**EXERCISE GOAL**. Copy out the data below without changes, beginning at the line that contains "Click the fit-to-screen" and ending after the line that contains "click(38, 214)".

**RECORD EXTRACTS**.
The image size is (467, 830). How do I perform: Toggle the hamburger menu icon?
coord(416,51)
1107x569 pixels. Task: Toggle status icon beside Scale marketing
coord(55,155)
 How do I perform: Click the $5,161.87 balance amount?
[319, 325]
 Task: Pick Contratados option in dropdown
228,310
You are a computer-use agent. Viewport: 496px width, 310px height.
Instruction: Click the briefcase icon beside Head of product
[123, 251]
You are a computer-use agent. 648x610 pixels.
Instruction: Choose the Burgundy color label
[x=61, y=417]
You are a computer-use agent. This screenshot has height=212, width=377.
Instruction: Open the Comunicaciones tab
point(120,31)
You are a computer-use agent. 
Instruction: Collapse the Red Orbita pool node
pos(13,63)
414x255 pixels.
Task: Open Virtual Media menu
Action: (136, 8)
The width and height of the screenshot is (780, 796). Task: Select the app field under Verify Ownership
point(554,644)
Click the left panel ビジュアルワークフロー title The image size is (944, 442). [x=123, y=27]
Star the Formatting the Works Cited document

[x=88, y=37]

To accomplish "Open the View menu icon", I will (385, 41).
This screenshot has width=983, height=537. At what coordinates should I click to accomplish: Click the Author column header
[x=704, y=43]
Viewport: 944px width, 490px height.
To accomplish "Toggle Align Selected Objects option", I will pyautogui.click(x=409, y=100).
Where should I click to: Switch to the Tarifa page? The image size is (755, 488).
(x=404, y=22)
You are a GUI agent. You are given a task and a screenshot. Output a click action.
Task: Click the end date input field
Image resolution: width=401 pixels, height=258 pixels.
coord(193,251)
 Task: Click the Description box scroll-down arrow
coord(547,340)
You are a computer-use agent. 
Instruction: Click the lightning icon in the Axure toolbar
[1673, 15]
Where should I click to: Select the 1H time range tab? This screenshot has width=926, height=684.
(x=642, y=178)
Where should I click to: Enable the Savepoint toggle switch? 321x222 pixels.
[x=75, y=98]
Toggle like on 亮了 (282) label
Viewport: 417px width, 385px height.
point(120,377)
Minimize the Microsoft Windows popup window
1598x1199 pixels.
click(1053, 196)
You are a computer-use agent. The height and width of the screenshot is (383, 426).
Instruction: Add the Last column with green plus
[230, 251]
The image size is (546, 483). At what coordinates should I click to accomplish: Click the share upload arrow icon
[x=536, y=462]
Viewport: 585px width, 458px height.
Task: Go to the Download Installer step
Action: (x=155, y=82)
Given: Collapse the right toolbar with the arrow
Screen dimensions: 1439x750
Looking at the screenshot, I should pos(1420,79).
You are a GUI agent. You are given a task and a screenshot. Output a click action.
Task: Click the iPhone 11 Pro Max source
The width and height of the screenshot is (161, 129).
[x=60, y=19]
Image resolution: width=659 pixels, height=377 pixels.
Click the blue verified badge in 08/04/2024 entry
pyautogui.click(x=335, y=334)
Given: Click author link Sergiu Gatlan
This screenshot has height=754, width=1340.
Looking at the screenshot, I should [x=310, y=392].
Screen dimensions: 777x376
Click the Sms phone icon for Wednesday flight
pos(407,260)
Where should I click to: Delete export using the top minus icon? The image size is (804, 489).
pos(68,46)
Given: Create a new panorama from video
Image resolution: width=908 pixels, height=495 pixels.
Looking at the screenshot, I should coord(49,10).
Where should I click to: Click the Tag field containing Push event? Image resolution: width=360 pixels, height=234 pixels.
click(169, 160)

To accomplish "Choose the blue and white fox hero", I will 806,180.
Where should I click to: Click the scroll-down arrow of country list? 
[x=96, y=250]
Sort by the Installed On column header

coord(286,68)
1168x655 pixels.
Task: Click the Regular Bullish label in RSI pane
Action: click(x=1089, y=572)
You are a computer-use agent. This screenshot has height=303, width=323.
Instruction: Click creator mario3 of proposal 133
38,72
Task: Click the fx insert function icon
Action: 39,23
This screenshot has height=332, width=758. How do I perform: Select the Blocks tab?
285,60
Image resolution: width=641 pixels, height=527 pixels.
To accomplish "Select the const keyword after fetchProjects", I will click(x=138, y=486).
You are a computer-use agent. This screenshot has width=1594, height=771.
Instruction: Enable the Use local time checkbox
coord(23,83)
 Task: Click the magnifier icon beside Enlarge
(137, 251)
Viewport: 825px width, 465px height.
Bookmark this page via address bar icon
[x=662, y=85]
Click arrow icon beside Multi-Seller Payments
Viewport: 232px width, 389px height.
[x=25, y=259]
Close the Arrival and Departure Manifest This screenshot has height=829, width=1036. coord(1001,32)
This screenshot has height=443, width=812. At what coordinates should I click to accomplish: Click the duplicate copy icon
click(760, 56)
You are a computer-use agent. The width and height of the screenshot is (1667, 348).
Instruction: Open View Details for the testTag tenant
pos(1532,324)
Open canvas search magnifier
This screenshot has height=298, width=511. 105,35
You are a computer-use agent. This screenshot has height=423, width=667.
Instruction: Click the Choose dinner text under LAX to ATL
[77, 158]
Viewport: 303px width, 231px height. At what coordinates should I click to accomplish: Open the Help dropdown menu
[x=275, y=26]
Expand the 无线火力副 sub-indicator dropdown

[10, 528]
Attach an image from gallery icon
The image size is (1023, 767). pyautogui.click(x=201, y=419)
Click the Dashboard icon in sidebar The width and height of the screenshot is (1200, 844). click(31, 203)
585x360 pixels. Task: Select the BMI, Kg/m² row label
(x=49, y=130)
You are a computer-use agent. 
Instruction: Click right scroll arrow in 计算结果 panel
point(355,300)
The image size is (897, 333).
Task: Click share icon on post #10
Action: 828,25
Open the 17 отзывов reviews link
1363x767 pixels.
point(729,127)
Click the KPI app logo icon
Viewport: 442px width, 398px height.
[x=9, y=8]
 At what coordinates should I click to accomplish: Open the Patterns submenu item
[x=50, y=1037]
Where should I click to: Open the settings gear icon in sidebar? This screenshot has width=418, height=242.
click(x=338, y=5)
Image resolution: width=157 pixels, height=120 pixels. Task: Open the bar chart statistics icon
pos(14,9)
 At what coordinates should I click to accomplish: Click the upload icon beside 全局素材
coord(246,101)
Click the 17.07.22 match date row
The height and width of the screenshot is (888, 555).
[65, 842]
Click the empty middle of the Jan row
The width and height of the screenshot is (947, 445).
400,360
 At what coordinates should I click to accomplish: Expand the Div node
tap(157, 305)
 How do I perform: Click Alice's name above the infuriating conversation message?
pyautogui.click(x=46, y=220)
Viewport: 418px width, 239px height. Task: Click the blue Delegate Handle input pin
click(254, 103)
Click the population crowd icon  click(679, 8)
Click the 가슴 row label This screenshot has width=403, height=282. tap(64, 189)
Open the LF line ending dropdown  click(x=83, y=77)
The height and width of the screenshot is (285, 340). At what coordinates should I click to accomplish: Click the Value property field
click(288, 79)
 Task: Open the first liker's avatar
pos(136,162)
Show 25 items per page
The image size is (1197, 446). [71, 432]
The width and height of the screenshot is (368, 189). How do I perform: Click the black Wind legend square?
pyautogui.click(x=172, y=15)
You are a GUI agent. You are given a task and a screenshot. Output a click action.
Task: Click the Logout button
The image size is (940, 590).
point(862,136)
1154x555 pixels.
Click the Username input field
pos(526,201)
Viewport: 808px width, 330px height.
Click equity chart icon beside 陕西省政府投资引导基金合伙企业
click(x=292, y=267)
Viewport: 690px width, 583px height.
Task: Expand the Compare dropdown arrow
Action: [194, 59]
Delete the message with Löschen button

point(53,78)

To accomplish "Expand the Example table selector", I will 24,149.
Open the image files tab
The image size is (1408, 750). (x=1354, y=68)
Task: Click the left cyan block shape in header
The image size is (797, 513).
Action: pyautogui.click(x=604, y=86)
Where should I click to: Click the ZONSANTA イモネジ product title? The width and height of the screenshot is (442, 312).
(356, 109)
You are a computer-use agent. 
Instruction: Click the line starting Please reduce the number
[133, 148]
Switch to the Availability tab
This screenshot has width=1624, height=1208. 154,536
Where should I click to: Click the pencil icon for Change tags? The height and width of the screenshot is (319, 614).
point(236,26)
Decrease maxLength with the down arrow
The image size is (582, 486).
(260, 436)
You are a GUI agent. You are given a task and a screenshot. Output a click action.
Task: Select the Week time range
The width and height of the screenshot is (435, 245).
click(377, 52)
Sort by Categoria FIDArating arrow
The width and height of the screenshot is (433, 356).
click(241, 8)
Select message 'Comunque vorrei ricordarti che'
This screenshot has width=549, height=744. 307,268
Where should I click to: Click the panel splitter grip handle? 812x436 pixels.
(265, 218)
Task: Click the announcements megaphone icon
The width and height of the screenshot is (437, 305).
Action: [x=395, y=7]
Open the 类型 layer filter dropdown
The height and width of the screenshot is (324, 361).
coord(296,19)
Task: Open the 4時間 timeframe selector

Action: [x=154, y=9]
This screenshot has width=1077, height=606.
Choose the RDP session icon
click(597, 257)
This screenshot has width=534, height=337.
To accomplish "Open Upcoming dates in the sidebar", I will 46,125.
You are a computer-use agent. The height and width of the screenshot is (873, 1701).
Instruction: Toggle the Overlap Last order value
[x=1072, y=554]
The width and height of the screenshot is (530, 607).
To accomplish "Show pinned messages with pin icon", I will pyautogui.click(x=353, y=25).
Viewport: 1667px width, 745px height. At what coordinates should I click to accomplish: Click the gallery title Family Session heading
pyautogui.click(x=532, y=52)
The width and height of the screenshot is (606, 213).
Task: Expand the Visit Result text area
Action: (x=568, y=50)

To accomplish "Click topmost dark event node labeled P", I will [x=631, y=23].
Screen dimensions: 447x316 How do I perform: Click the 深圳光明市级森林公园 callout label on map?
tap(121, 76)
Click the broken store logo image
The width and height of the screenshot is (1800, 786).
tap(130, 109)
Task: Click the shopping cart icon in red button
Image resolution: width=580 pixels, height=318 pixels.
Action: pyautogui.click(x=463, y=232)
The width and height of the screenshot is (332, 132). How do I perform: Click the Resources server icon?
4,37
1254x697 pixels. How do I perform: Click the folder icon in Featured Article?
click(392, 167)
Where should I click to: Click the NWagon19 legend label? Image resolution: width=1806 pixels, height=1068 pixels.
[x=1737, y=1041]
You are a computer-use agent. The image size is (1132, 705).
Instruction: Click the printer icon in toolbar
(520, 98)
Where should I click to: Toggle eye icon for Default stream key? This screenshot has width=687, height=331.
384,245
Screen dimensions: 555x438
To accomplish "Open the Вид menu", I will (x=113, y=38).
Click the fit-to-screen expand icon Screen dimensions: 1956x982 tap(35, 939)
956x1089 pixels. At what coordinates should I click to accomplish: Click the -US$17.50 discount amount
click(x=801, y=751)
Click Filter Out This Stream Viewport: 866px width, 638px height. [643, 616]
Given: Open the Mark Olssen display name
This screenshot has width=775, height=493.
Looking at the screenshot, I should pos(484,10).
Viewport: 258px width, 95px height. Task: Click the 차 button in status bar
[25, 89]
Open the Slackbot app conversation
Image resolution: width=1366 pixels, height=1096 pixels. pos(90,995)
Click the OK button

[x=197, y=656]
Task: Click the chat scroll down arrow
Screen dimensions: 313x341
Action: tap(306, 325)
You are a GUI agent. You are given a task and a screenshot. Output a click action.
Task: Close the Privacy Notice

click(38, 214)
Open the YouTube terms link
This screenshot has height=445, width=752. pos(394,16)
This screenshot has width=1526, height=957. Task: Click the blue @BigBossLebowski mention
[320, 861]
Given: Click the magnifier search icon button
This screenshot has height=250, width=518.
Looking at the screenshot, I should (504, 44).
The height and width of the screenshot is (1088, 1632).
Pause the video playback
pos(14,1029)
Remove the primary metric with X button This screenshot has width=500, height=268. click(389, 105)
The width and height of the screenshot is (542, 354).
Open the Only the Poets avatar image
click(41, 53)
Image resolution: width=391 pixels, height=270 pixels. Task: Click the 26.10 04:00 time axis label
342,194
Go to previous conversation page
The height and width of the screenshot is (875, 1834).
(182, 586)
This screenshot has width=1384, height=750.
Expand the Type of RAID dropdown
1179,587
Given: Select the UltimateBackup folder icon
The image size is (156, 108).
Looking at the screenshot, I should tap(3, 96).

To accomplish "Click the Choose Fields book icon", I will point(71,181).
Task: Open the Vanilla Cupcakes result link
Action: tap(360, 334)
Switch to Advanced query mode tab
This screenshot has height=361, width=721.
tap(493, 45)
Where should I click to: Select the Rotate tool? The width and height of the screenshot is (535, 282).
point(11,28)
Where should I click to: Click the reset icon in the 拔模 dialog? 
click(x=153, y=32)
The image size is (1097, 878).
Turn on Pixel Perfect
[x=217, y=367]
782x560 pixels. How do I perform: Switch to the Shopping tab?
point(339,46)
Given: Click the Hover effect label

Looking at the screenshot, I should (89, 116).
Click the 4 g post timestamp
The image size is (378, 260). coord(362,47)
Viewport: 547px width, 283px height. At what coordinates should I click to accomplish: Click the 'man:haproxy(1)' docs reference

**ANSWER IN FULL**.
Click the fit-to-screen expand icon Screen dimensions: 1956x982 tap(35, 939)
956x1089 pixels. At what coordinates should I click to accomplish: Click the -US$17.50 discount amount
click(x=801, y=751)
Click Filter Out This Stream Viewport: 866px width, 638px height. [643, 616]
Given: Open the Mark Olssen display name
This screenshot has width=775, height=493.
Looking at the screenshot, I should pos(484,10).
Viewport: 258px width, 95px height. Task: Click the 차 button in status bar
[25, 89]
Open the Slackbot app conversation
Image resolution: width=1366 pixels, height=1096 pixels. pos(90,995)
Click the OK button

[x=197, y=656]
Task: Click the chat scroll down arrow
Screen dimensions: 313x341
Action: tap(306, 325)
You are a GUI agent. You are given a task and a screenshot. Output a click action.
Task: Close the Privacy Notice

click(38, 214)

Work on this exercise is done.